May 11, 2009

Aaron Jacoby quoted in Los Angeles Times dealership reduction article

2 min

A May 7, 2009 article in the Los Angeles Times reported that auto giants Chrysler and GM will ask as many as 2,000 dealerships to close their doors in the next seven days. Last week, GM posted a six billion dollar quarterly loss and Chrysler filed for bankruptcy protection in a New York court - the automakers say cuts are needed to reduce costs and return to viability.

In the meantime, the National Automobile Dealers Association has started a legal fund for dealerships, retained counsel and is mounting an advertising campaign urging President Obama to "choose Main Street over Wall Street." The dealers employ hundreds of thousands of people nationwide and pump billions of dollars into their area economies.
 
According to the article, the dealers will not be offered a cash settlement for their franchises - buying out franchises cost GM more than one billion dollars when it wound down the Oldsmobile brand earlier this decade, and GM - which burned through $10.2 billion in cash in the first quarter of 2009 - doesn't have enough money to absorb such an expense.

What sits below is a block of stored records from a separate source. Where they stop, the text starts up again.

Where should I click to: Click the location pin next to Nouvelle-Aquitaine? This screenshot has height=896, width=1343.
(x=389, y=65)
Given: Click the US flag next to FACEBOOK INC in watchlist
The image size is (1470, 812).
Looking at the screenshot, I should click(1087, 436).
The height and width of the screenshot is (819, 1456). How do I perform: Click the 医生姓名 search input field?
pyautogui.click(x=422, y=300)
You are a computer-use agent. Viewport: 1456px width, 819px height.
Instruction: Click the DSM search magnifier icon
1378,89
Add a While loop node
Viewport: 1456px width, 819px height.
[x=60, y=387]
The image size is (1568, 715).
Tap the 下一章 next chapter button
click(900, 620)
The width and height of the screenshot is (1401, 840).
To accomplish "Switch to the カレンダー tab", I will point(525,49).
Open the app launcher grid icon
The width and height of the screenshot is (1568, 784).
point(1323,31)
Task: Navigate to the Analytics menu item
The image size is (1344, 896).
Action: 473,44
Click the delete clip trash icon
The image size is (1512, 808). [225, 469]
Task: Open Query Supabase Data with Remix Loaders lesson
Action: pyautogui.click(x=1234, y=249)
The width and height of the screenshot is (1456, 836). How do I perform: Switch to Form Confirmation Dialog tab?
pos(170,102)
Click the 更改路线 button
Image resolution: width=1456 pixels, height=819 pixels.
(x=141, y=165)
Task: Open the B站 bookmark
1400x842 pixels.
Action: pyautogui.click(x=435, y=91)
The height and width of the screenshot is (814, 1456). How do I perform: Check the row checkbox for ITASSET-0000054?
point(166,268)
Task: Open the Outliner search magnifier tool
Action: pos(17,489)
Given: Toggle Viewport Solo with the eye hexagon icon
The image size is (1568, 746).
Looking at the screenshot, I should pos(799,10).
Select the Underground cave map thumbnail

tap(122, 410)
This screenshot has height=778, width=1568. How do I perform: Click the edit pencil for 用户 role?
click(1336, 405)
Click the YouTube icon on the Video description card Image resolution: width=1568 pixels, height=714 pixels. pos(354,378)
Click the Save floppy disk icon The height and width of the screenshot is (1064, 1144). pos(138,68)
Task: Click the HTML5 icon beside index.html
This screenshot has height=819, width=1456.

Aaron Jacoby, a partner in Venable's Los Angeles office, said a no-cash offer didn't cut it. "Dealers are going to fight it until the bitter end," Jacoby said.

According to the article, dealers across the country are also attending seminars on how to prepare for termination and the implications of bankruptcy, while hundreds, if not thousands, are hiring lawyers to protect them individually.